• Required action: Rewrite the stretch of the Christmas tale from "The ghost of business continuity past" through "happen to them.", putting "crisis recovery" in place of "disaster recovery".

::: Document segment :::

Bah, humbug! (a Christmas tale)
Once upon a time there was a Chief Executive called Ebenezer. He disliked spending money at the best of times. When it came to business continuity, he could only see the cost and no payback, so he was unwilling to spend anything on it if he could possibly avoid it.
One Christmas he was visited by three very strange characters.
The ghost of business continuity past told him that in the olden days business continuity was called disaster recovery and was mainly about computers and huge catastrophic incidents. “We don’t have disasters here” he’d always thought, “it couldn’t happen to us”.
The ghost of business continuity present showed him that nowadays business continuity management encompasses all key business activities and their critical dependencies, not just IT; that it includes understanding and mitigating risks to those dependencies, such as monitoring and managing the supply chain and improving processes to increase resilience and reduce the likelihood or impact of disruption. It also reminded him of a number of recent disruptive events, including, though by no means limited to, the global pandemic, which had affected an awful lot of organisations who thought it couldn’t happen to them.
Then the ghost of business continuity future explained that the latest buzzword is resilience, of which business continuity management is a major component (whichever of the various versions of resilience an organisation subscribes to); that increasing awareness and demands by customers, regulators, investors, insurers, auditors and other stakeholders means that resilience, and therefore business continuity, is a board-level issue for many organisations; that the successful ones will be those who embed business continuity management as just one of a raft of resilience measures and join the dots between the various associated disciplines; and that it can no longer be thought of as merely an unnecessary expense and an optional extra.
Ebenezer found this to be a real eye-opener and resolved to give more consideration to business continuity management in future.

::: Data provided :::

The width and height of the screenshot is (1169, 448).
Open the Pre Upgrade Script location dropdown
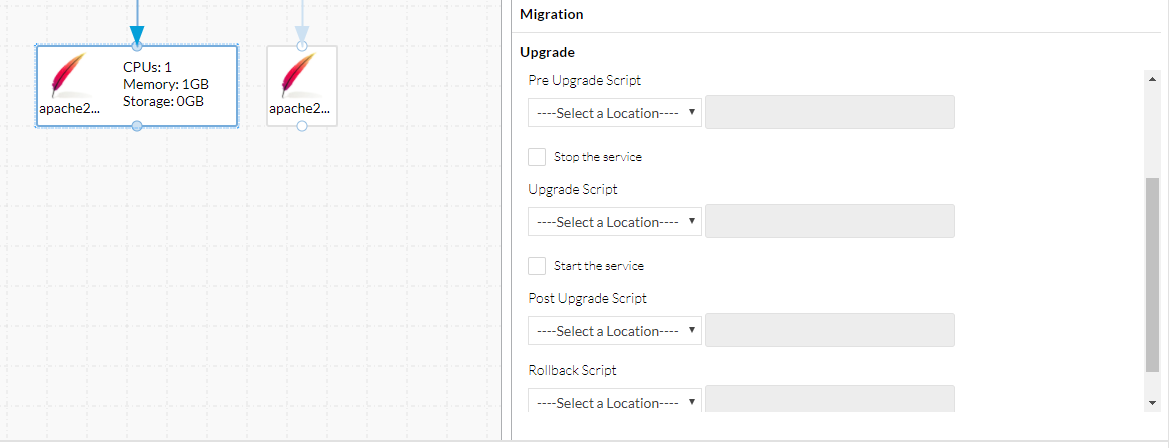pos(615,113)
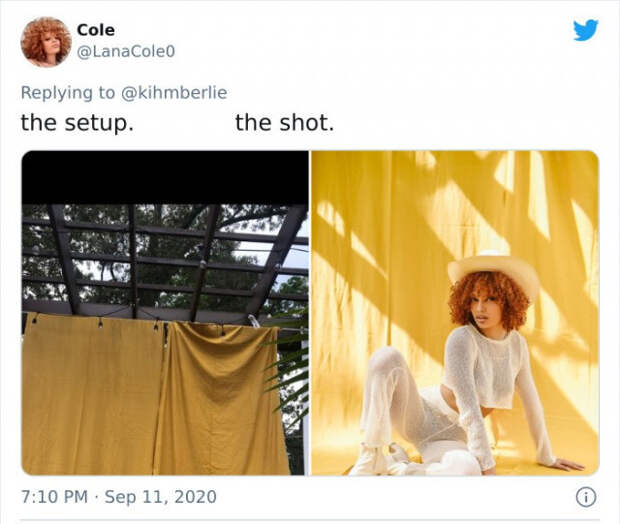Click the Twitter bird logo
Viewport: 620px width, 524px height.
coord(586,30)
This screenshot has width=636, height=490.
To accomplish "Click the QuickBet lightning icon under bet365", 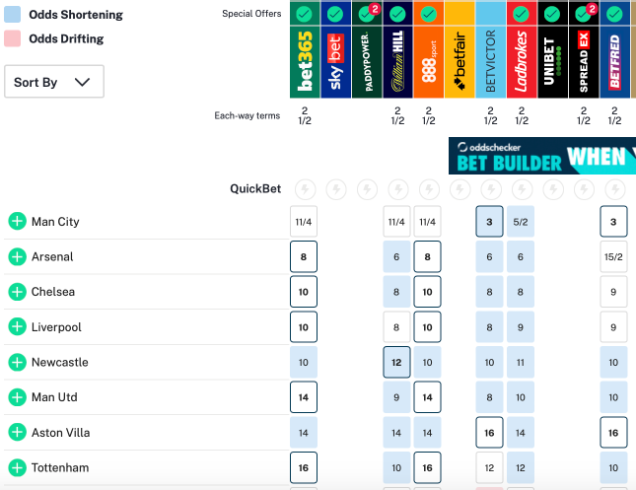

:::

• Output for this task:
The ghost of business continuity past told him that in the olden days business continuity was called crisis recovery and was mainly about computers and huge catastrophic incidents. “We don’t have disasters here” he’d always thought, “it couldn’t happen to us”.
The ghost of business continuity present showed him that nowadays business continuity management encompasses all key business activities and their critical dependencies, not just IT; that it includes understanding and mitigating risks to those dependencies, such as monitoring and managing the supply chain and improving processes to increase resilience and reduce the likelihood or impact of disruption. It also reminded him of a number of recent disruptive events, including, though by no means limited to, the global pandemic, which had affected an awful lot of organisations who thought it couldn’t happen to them.